Wien (OTS/SK) Nachdem die SPÖ gestern bei einem Parteirat die KandidatInnen und das Wahlprogramm beschlossen hat, wurden heute, Freitag, die Plakate präsentiert. Sie spiegeln den zentralen Slogan der Wahlkampagne „Holen Sie sich, was Ihnen zusteht“, der immer mit einem thematischen Schwerpunkt kombiniert ist: „Steuersenkung auf Arbeit.“; „Sichere Pensionen für alle.“; „200.000 neue Arbeitsplätze“. Bundeskanzler Christian Kern erklärte bei der Präsentation, dass die SPÖ klar gemacht hat, welche Art von Kampagne sie führen wolle: „Unsere Wahlkampagne zielt darauf ab, dass der gemeinsam erarbeitete Aufschwung bei allen ankommt.“ Man wolle die 95 Prozent der Mittelschicht stärken. „Die Menschen in Österreich sollen sich holen, was ihnen zusteht – und nicht bloß jene fünf Prozent, die ohnehin schon mehr bekommen als ihnen zusteht“, sagte Kern. ****

Das vorgelegte Programm beruhe stark auf der wirtschaftlichen Stärkung Österreichs „und auf einem Erfolg, der in den Brieftaschen der Menschen ankommen muss“, betonte Kern. Daher wolle man konsequent in die Schulen und Universitäten investieren, in das Gesundheitssystem, in die Pflege und in die Pensionen. Bei der steuerlichen Entlastung der Mittelschicht ist die Steuerfreistellung bis 1.500 Euro Einkommen geplant sowie eine „deutliche Senkung“ der Lohnnebenkosten. Denn Einkommen werden zu hoch besteuert und die Vermögen „fast gar nicht“. Kern erneuerte die SPÖ-Forderung nach einer Besteuerung von Erbschaften von mehr als 1 Mio. Euro. Weiters forderte der Bundeskanzler eine bessere Effizienz in der Verwaltung. „Das ist unser Programm, das werden wir zur Wahl stellen und das werden wir mit großer Leidenschaft in den nächsten Wochen und Monaten vertreten“, sagte der Kanzler.
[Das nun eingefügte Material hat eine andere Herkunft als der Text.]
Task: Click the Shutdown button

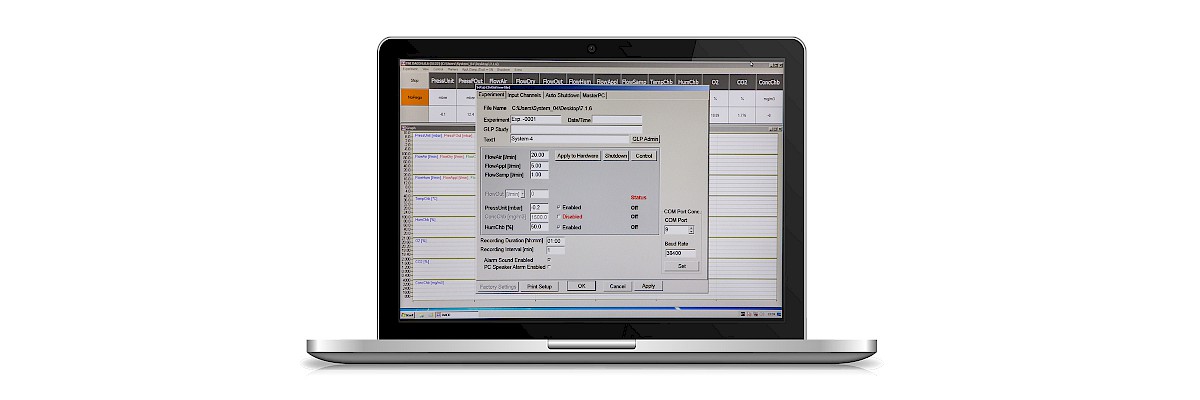Action: (x=616, y=156)
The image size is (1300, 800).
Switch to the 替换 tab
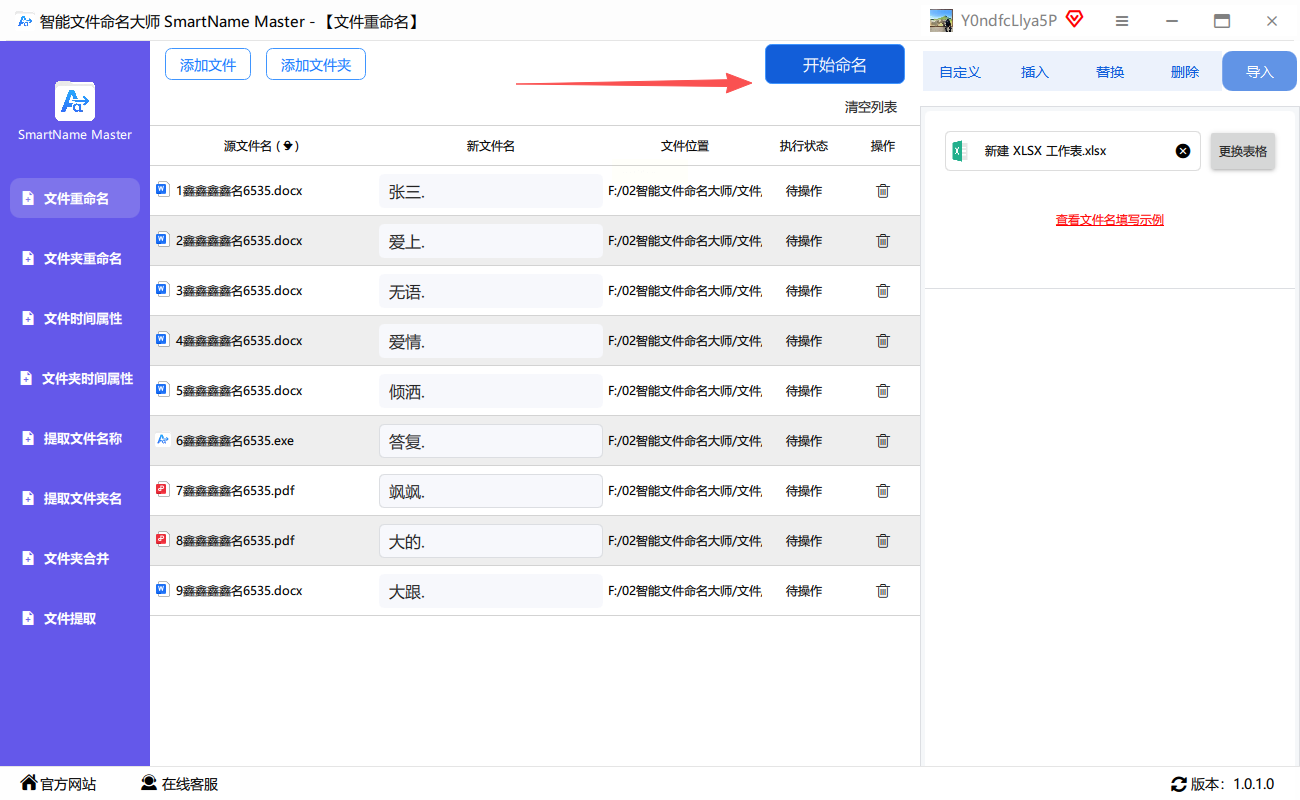(x=1110, y=72)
Frauen- und Gesundheitsministerin Pamela Rendi-Wagner erinnerte daran, dass gestern ein Wahlprogramm beschlossen wurde, das einen „starken Frauenschwerpunkt“ aufweise. „Frauen leisten Großartiges für das Land. Das hat auch unsere Frauenelf in den letzten Monaten unter Beweis gestellt. Frauen können alles“, sagte Rendi-Wagner mit einem Verweis auf die Leistung der österreichischen Frauen bei der Fußball-EM. „Trotzdem verdienen Frauen ein Viertel weniger als Männer für die gleiche Arbeit, haben nur die Hälfte der Pension und erhalten weniger Anerkennung. Das kann so nicht bleiben. Frauen wissen, was ihnen zusteht und sie werden es sich holen“, sagte die Frauenministerin.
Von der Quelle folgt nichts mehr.